In Raleigh, North Carolina, a Family Keeps an Artist's Unique Home and Gardens Blooming
Isabelle Bowen Henderson House and Gardens, Raleigh, North Carolina
OWNERS: Russ Stephenson (interviewed) and Ellen Longino
ALL RELATIVE: My wife, Ellen, and I live in a unique and wonderful example of early 20th-century architectural place-making and garden design in Raleigh. It was the work of this Renaissance woman that I happen to be related to, my great-aunt Isabelle Bowen Henderson. She studied at the prestigious Pennsylvania Academy of the Fine Arts and was an artist in the Arts and Crafts tradition.
She had to overcome a lot of adversity in her life. When she was in her 30s, her son died in infancy, and then her husband, Edgar, had a nervous breakdown and was institutionalized. In 1937, her father bought the small house to help the couple get their lives back together. They moved to Raleigh then, but separated soon after. Isabelle started transforming the Late Victorian house and the 1.2-acre grounds into a world of its own.
HANDS ON: In the 1930s, John D. Rockefeller Jr. was in the middle of a major restoration of Colonial Williamsburg, bringing the Colonial capital of Virginia back to its heyday. The rest of the country got caught up in reviving the past.
Isabelle was inspired to create her own version of a Colonial residential enclave. She added three outbuildings to create a quadrangle. There’s an herb house, where she displayed her pottery collection. The two-car garage is designed with elliptical head doors and big wrought-iron strap hinges to look like a carriage house.
In the front room of the main house, she painted a whole wall with a 1770 map of the Carolina Colonies. It’s a statement that says we have our own Colonial tradition here; it’s not only in Virginia. She was also on the leading edge of garden design and planted an Arts and Crafts mixed-perennial garden. The common threads are the ideas of honesty, simplicity, and handicraft.
GARDEN ROOMS: Isabelle was an artist who created this 3-D composition of buildings and gardens. They have a calculated informality. She used the cluster of structures to create outdoor rooms, with fences that enclose and divide spaces, and gates that open into new vistas. The property is about exploration and discovery; it’s not very big but feels like it goes on and on.
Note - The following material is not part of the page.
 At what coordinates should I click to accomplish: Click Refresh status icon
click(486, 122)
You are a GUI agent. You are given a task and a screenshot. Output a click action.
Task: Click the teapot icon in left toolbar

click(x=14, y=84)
And there are some great details, like the dovecote on the top of the carriage house. It’s a little copper pyramid with a weathervane shaped like a squirrel. She had some fun there—she had the talent and the means to play with those building elements.
PORTRAIT OF THE ARTIST: As a skilled portrait artist, Isabelle’s stock in trade was cherubic children’s portraits. She used the proceeds from her commissions to build this enclave.
As a child, I was totally amazed by this magic place that Isabelle had created. It was a fantasyland, with this little quadrangle and dappled light falling over the brick terrace, and fabulous gardens in the front and back. Isabelle would put me and my brother to work in the garden and buy us art supplies. She died in 1969, leaving the house to her sister Phyllis, my grandmother.
CLOSE CALL: I moved to Raleigh in 1975 to study architecture at North Carolina State University, and my grandmother put me up in the guesthouse. She really didn’t have the means to maintain the property, and the state and city tried twice to condemn it because they wanted to widen the nearby road from two lanes to five lanes.
I watched her fight all the “powers that be,” as she would say, in a legal battle that took five years. Even though she won, there was no guarantee that they wouldn’t come back again. So we wrote the nomination for the National Register [of Historic Places] in 1988. Being on the National Register doesn’t give you any protection other than in the court of public opinion, but that’s important.
KEEPER OF THE FLAME: My grandmother passed the house on to me in 1991. Over the years, we’ve done a major renovation of all the buildings including complete reconstructions of the barn and the tool shed. (The barn burned in 1985 and the tool shed was damaged by a hurricane in 1996.)
Part of the charm of these buildings is that they’re intimate and close to the ground. That means that rain is constantly splashing on the bottom siding so it rots out, so we’ve had to replace or repair the floors for all the outbuildings. I’m an architect, and my wife and I are both general contractors, so this is what we do.
We live in the main house. I use the barn as an office for my architecture practice and my work as a councilmember for the city of Raleigh, and we rent out the carriage house and the guesthouse.
Hopefully we’ve raised our son to appreciate what Isabelle did and what my grandmother did to preserve it, and our efforts to restore it. He’s working on the West Coast right now, but we hope he understands he’s next in line!